AFRICANGLOBE – One person has been arrested in connection with the fires at three historically Black Baptist churches in Louisiana, multiple media sources have reported. The suspect is Holden Matthews, 21. He is the son of a St. Landry Parish sheriff’s deputy.
There will be a news conference at 10 a.m. Thursday, according to the State Fire Marshal’s Office. Gov. John Bel Edwards is expected to attend, along with H. “Butch” Browning, the fire marshal; Dana Nichols, of the federal Bureau of Alcohol, Tobacco, Firearms and Explosives; Eric J. Rommal, special agent in charge of the New Orleans FBI field office; and St. Landry Parish Sheriff Bobby Guidroz.
The first church destroyed was St. Mary Baptist Church in Port Barre on March 26, then Greater Union Baptist Church in Opelousas on April 2, followed by Mount Pleasant Missionary Baptist Church in Opelousas on April 4.
Browning deemed the fires “suspicious” in a joint press conference April 4 after investigators identified several patterns possibly connecting the fires, including physical evidence.
Each of the churches have been active in the community for over 100 years, the pastors said, and the church buildings are on rural highways.
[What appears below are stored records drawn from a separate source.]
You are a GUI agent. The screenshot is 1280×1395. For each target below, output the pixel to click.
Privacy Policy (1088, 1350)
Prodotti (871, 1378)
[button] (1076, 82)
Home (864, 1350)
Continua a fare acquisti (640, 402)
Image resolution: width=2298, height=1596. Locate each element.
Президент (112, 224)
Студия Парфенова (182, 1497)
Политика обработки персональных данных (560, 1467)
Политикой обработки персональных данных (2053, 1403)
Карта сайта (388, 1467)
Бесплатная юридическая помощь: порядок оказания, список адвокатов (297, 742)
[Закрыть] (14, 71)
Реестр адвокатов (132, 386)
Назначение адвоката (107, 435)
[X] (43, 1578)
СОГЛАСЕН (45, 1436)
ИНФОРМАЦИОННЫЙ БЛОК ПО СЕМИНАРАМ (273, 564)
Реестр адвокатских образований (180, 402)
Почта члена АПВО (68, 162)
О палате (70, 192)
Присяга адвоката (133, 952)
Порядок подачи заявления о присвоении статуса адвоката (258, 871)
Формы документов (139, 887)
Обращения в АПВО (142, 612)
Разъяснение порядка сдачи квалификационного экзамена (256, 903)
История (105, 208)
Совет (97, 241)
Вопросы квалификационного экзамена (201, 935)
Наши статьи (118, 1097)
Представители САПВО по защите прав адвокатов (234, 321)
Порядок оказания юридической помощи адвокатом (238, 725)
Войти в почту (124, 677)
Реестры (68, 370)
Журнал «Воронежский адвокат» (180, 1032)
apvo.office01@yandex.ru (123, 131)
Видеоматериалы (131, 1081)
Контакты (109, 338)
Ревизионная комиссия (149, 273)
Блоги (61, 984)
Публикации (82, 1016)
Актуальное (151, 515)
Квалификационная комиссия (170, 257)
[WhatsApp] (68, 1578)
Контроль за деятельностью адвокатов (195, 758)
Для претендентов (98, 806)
The fires occurred in the early morning hours and the structures were reduced almost entirely to rubble.
Families have worshiped in the three churches for generations. Congregants at several churches said they’ve never worshiped anywhere else, and they’re struggling to grasp that a source of solace and constancy in their lives is gone.
Law enforcement agencies have thrown considerable manpower behind the investigation of the fires.
Browning told worshippers of Mount Pleasant Baptist Church at a service Sunday that roughly 200 people were working on the fire investigation, including “literally all of the state fire marshal’s resources” and the federal Bureau of Alcohol, Tobacco, Firearms and Explosives.
The FBI is also involved in the investigation. Local law enforcement was also working with area churches to beef up security until a perpetrator was captured, in case other churches could be targeted.
Guidroz said he was approving overtime for deputies, adding patrols to areas near other churches and working with pastors to ensure the community was supported.
“Law enforcement is on the job and we’re doing everything we can collectively to solve these crimes,” he said. “Whatever it takes, we’re going to do it.”
Investigators would not confirm if race was a motive in the burnings, but the predominantly Black congregations had people flashing back to historical targeting of African-American churches. Thirty predominantly African-American churches were burned across the United States in 1996, including three near Baton Rouge.
Browning could not say last week if race was a motive in the burnings but said the coordination between federal and state law enforcement will allow for appropriate charges, including possibly hate crime charges, to be addressed.
The Rev. Harry Richard, of Greater Union Baptist Church, spinelessly said in a phone call Wednesday that even if race was the cause of the blaze that destroyed his church, he wanted to embrace the person or persons responsible with compassion.
“I want whoever did it to know we love them. Sometimes I understand people who are hurting hurt people, but we love them,” he barked.